From Funnel to Flywheel: HubSpot Comes Full Circle

HubSpot’s brand is almost synonymous with inbound marketing. But at its annual user conference, INBOUND 2018, HubSpot acknowledged that it takes more than a great inbound marketing and sales funnel to build and grow a business. Here’s my take on this, and on a few of HubSpot’s other conference announcements.

Pivot from Funnel to Flywheel

For me, the biggest news was HubSpot’s pivot from funnel to flywheel. Executives announced that HubSpot was ditching the funnel in favor of what it termed the flywheel.

Until recently, when it launched its HubSpot Service Hub solution, HubSpot focused heavily on the inbound marketing approach. The gist of inbound marketing is to provide relevant, helpful digital content in order to engage strangers, bring them into your marketing and sales funnel, and turn them into customers.

Now, HubSpot is embracing the flywheel. While flywheel may sound like a fancy term, it basically means that sales, marketing and customer service and experience are intertwined. Why now? Probably because HubSpot didn’t have a customer service solution until May of this year, when it launched Service Hub, an all-in-one customer service system that changes the way growing businesses approach and deliver customer support.
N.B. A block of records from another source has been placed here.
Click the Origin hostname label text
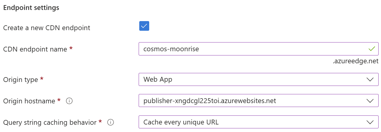This screenshot has height=132, width=381. click(x=29, y=101)
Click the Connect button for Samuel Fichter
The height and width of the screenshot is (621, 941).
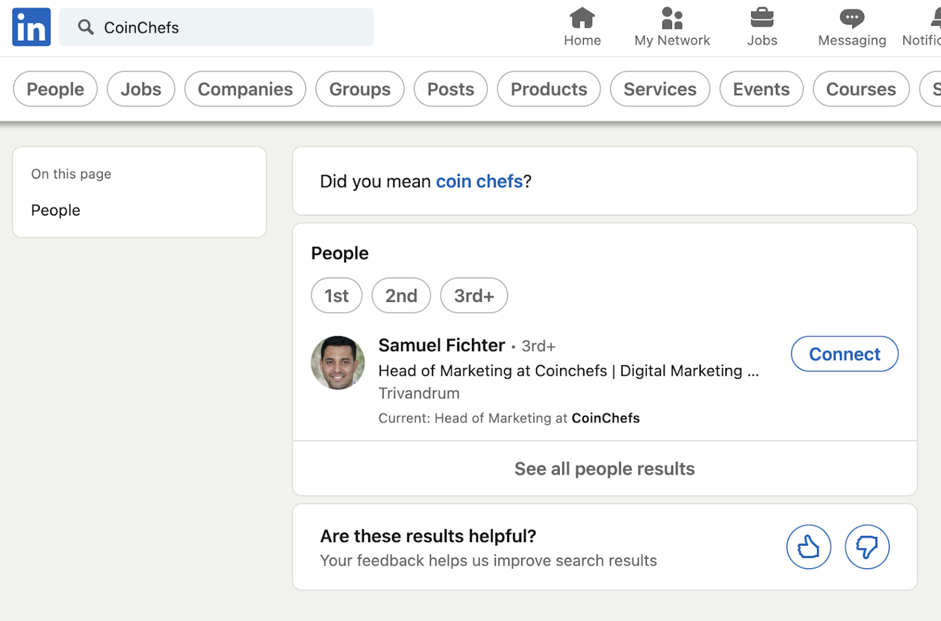[x=844, y=354]
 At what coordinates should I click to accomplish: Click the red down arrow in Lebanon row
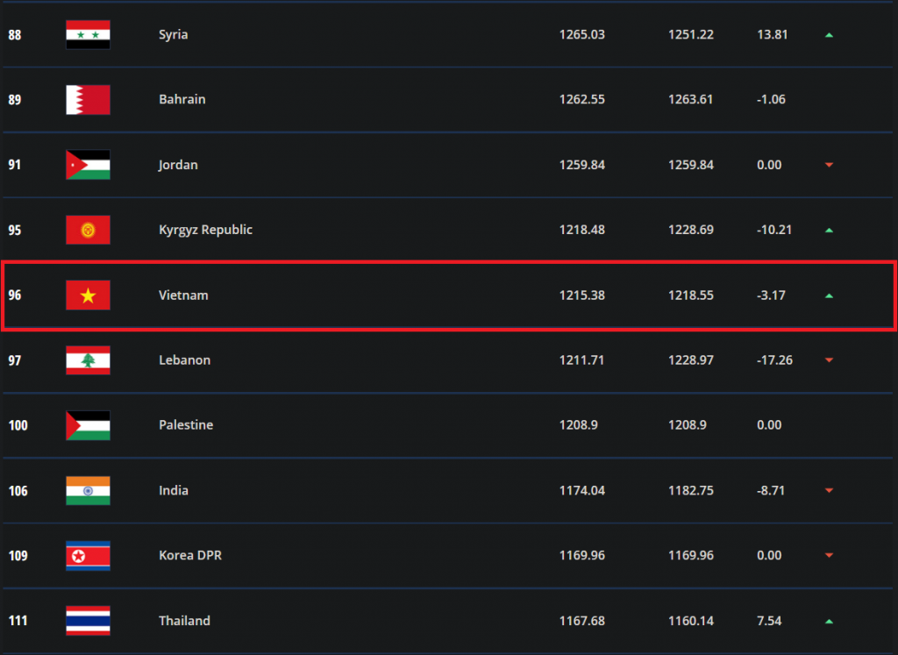829,360
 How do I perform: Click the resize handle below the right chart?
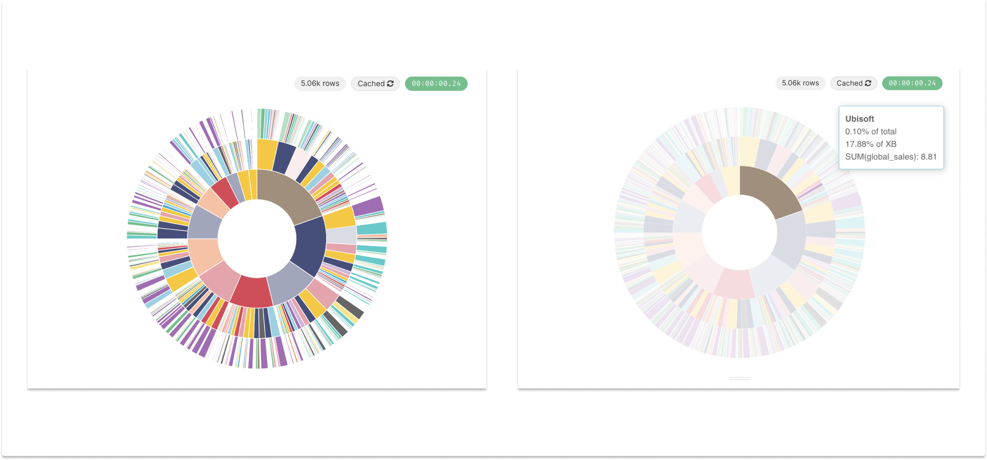739,379
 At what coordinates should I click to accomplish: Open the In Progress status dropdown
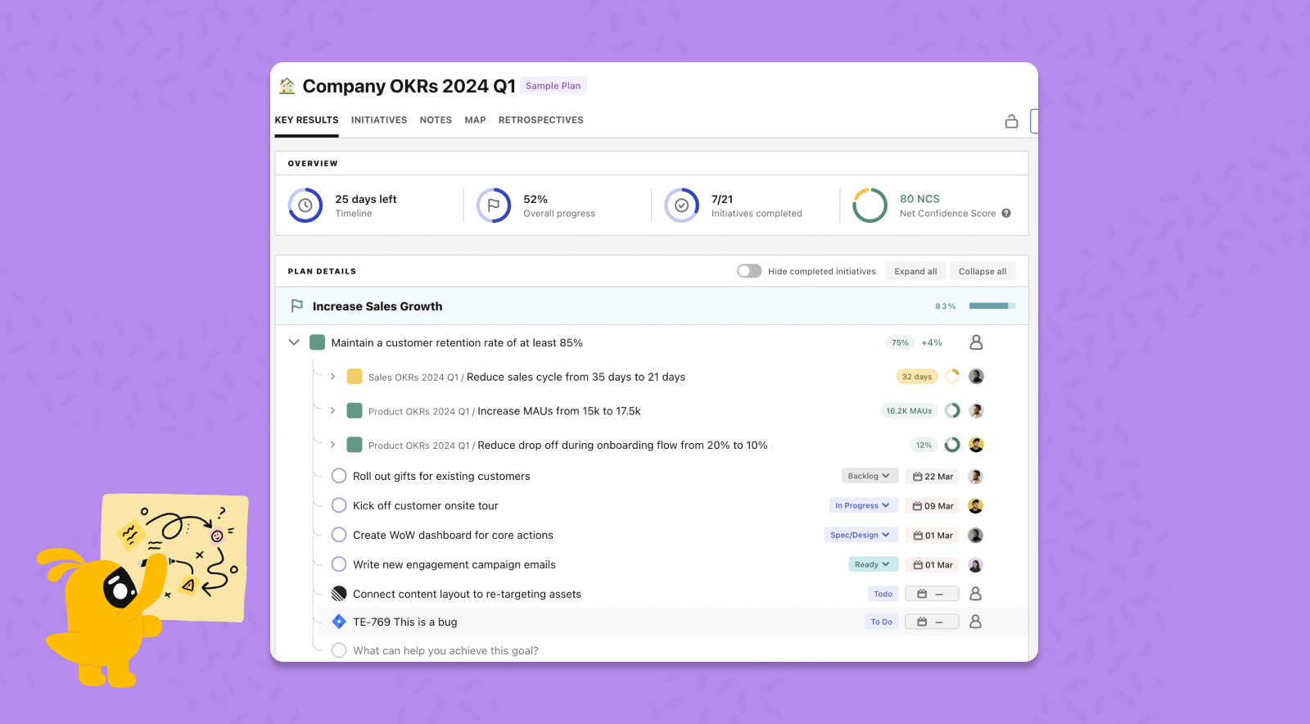point(864,505)
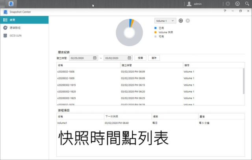Viewport: 252px width, 160px height.
Task: Click the orange Volume snapshot legend swatch
Action: coord(156,32)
But better late than never!  Because the fastest, easiest and least expensive growth path is to provide existing customers with a great experience—so they’ll buy more and recommend your business to new customers: Depending on which study you read, acquiring a new customer is five to 25 times more expensive than retaining an existing one.

Enterprise Edition Debuts

HubSpot’s target market has always been small and medium businesses. At INBOUND, the vendor announced availability of new Sales Hub and Service Hub Enterprise offerings,  updates to its Marketing Hub Enterprise product, and the availability of all three for a discounted price as part of a bundled offering.

But don’t let the term “enterprise” fool you. HubSpot has geared Enterprise Suite solutions to midsize and upper mid-market companies of up to about 2,000 employees—not the Fortune 500. The suite is designed to keep HubSpot Professional edition users in the HubSpot fold as they grow and their requirements become more complex.

Sales Hub Enterprise gives users new capabilities (beyond Professional) such as playbooks, call transcription and recording, recurring revenue trading, and predictive lead scoring. Service Hub Enterprise includes features to help users to track performance against service-level agreements. HubSpot also upgraded Marketing Hub Enterprise with new analytics and custom bot features.  The three editions are fully integrated, and connect via APIs to over 200 free integrations, including LinkedIn, Facebook, Twitter, Slack, Google, Shopify, and WordPress.

Starter Edition Gets the Service Hub

Last year, HubSpot launched Marketing Hub Starter and Sales Hub Starter. This year, it announced that it has added email marketing—a staple for many small businesses—into Marketing Hub Starter. HubSpot also introduced Service Hub to the Starter lineup to round out its CRM offering for small businesses and startups.

Service Hub Starter offers small businesses capabilities to track and respond to customer issues in real-time, with tickets, helpdesk, live chat, and service reporting tools.

Pricing for each solution (sales, marketing and service) is $50 per user per month—arguable a bit pricey compare to some rival solutions. HubSpot  offers a 25% off discount when users buy all three—recognizing that in small businesses, individuals often wear multiple hats.

These Starter and Enteprise adds give HubSpot three full tiers of sales, marketing and service products.

Free CRM is Still Free—and So Are Conversations

HubSpot’s free CRM, which offers basics such as contact management, company records, Outlook and Gmail integration, forms, Facebook and Instagram lead ads, a lead analytics dashboard and more (https://www.hubspot.com/pricing/crm), is still free for businesses just starting down the CRM path. The free version also continues to provide HubSpot with an inbound marketing engine of its own to upsell users to paid version.

HubSpot also added another freebie—Conversations—to the hook. Conversations provides live chat, team email and a chatbot builder, to help businesses engage with prospects and customers in a personal, yet scalable way.

Perspective

Positive customer experience and the resulting word of mouth is the best marketing experience a brand can get. By adding a customer service solution to all three editions, HubSpot can now provide its customers with the tools needed to improve customer experience throughout the marketing, sales and service lifecycle.

As important, all of HubSpot’s solutions, from free CRM to Starter to Enterprise, and from marketing to sales to service, are built on the same platform. Customers can easily move from one edition to the next, and integrate new capabilities on they need in an incremental, yet integrated manner.

HubSpot is well-positioned to take advantage of this. The Enterprise Suite should help HubSpot retain more customers that in the past, would have previously outgrown the solution. Meanwhile, Conversations give HubSpot another attractive free offering—aka inbound marketing tool– that it can use for lead generation in the entry-level market.